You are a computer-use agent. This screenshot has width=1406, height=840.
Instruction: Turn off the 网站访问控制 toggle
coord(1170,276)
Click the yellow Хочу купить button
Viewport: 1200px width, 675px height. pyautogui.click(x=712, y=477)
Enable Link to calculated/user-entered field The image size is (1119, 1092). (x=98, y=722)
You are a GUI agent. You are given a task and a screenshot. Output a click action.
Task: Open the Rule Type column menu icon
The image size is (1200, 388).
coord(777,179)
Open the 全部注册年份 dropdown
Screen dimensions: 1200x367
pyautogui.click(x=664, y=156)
==*==
- What is expected -
Rewrite the stretch of the records above, from the line containing "Open the 全部注册年份 dropdown" through the end of the records, as a numbered list with blank lines left out.

- Exercise answer -
1. Open the 全部注册年份 dropdown
2. Screen dimensions: 1200x367
3. pyautogui.click(x=664, y=156)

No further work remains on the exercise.